Difference Between Demand & Supply and Market Structure
While demand and supply focus on zones where price is likely to react, market structure focuses on how price moves overall, the sequence of highs and lows.
| Aspect | Demand and Supply | Market Structure |
|---|---|---|
| Focus | Price reaction zones (where price is likely to reverse) | Price movement patterns (higher highs, lower lows) |
| Purpose | Identify entry zones for reversals or continuations | Identify trend direction and potential turning points |
| Nature | Static zones that price reacts to | Dynamic, changing with each swing |
| Example | EUR/USD demand zone at 1.0700 | Uptrend structure with higher highs and higher lows |
In short, market structure tells you the direction, while demand and supply tell you where to enter.
How to Combine Demand and Supply with Market Structure for Better Entries
Combining these two concepts can significantly improve your trading accuracy. Here’s how:
1. Identify Market Structure First
Before marking any zones, identify whether the market is:
- In an uptrend (higher highs and higher lows)
- In a downtrend (lower highs and lower lows)
- In a range (sideways movement)
This tells you whether to look for demand zones (buys) or supply zones (sells).
Example:
If EUR/USD is in an uptrend, focus on buying at demand zones rather than selling at supply zones.
2. Mark Strong Demand and Supply Zones
Look for zones where price made a sharp move (impulse) away from an area with little overlap of candles , this shows institutional orders.
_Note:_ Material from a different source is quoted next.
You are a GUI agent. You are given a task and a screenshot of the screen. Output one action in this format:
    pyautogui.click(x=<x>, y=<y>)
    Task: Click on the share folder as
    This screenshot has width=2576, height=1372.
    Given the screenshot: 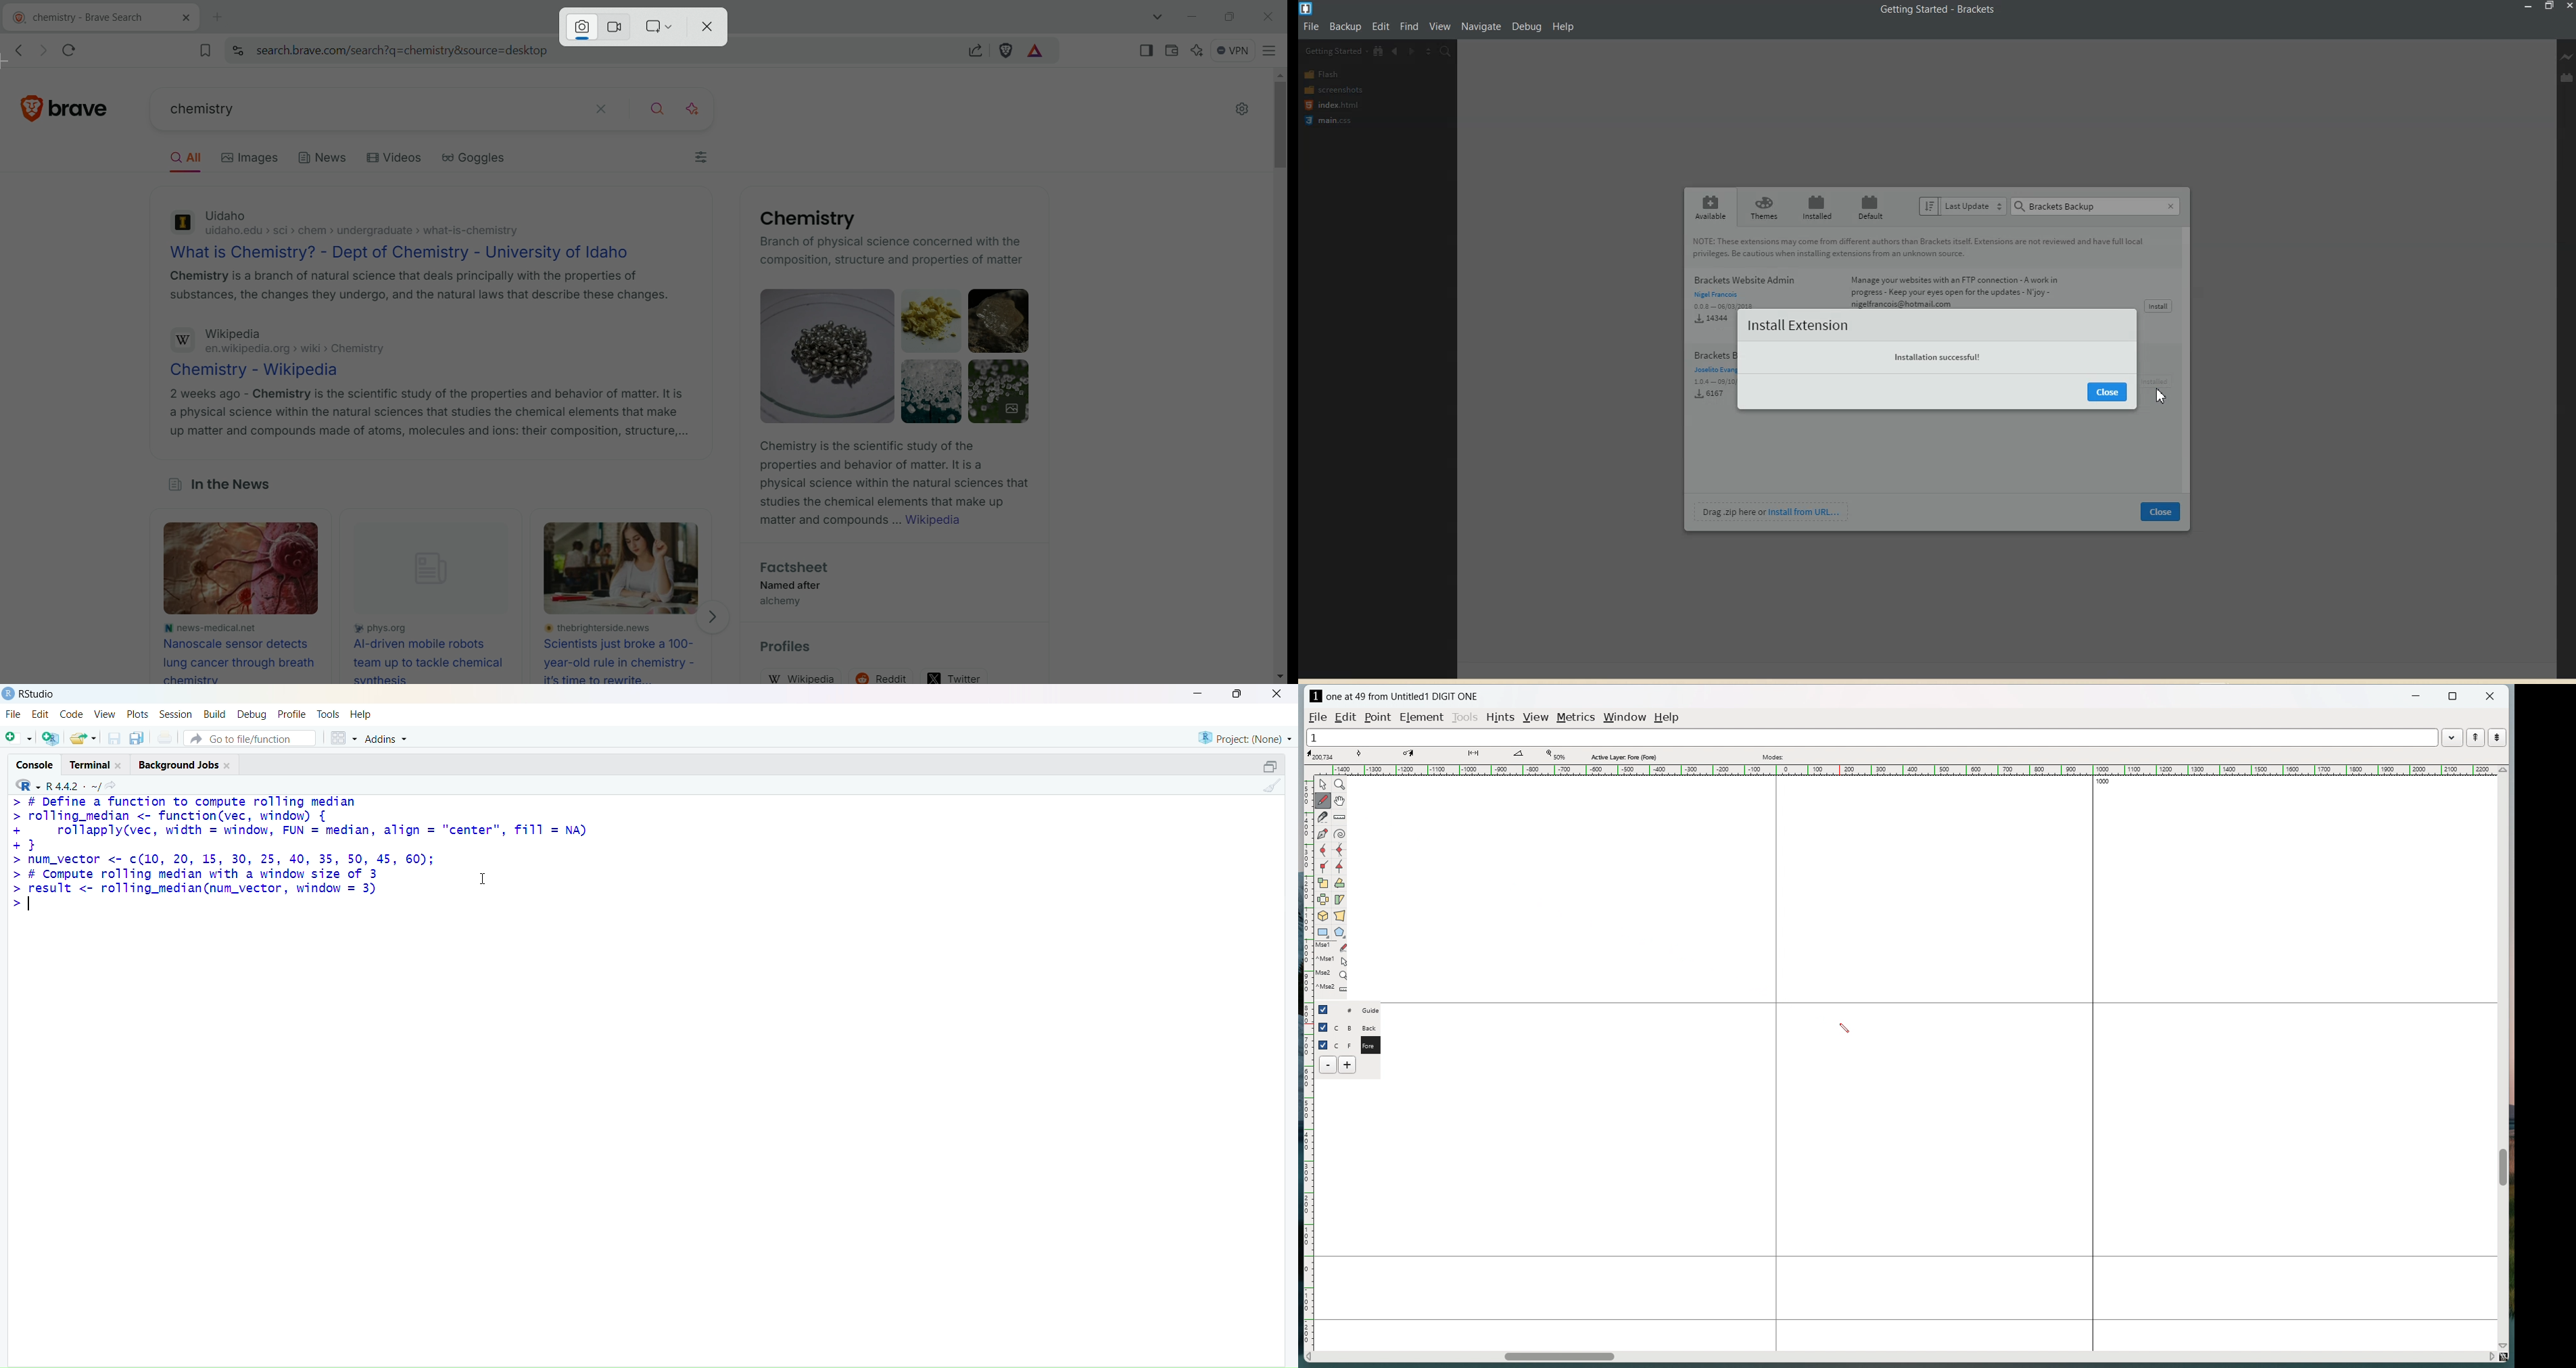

- Demand zone: A strong bullish move starting from a base of consolidation.
- Supply zone: A sharp bearish move starting from a base of consolidation.
3. Wait for Price to Return to the Zone
Patience is key. Let price retest the zone and look for confirmation signals, such as:
- Bullish or bearish engulfing candles
- Break of minor structure
- Long rejection wicks
This shows that buyers or sellers are stepping in again.
4. Enter in the Direction of Market Structure
Combine your zone analysis with the trend:
- Uptrend: Buy from demand zones.
- Downtrend: Sell from supply zones.
- Range: Trade both sides carefully or wait for breakout.
Example:
If the market is trending up and price retraces to a previous demand zone, you can buy there.
Stop-loss goes below the demand zone, and your take profit can be set near the next structure high or supply zone.
5. Example Setup
Imagine USD/JPY is in an uptrend:
- The market makes higher highs and higher lows.
- Price retraces to a demand zone at 149.20–149.40 (where it previously bounced).
- You wait for a bullish candle to confirm buyers are active.
- You enter a buy position with stop-loss below 149.00.
- Take profit is near the previous swing high around 150.80.
This entry aligns demand zone + uptrend structure, giving a strong confluence for success.
In Summary
Understanding demand and supply zones helps traders identify where big players are likely to buy or sell, while market structure tells you in which direction to trade.
When you combine both, you trade with precision buying low in uptrends, selling high in downtrends, and avoiding random entries.
If you’re serious about mastering forex trading, start marking your charts with these zones and see how accurately price respects them. Over time, you’ll begin to read the market like a professional trader.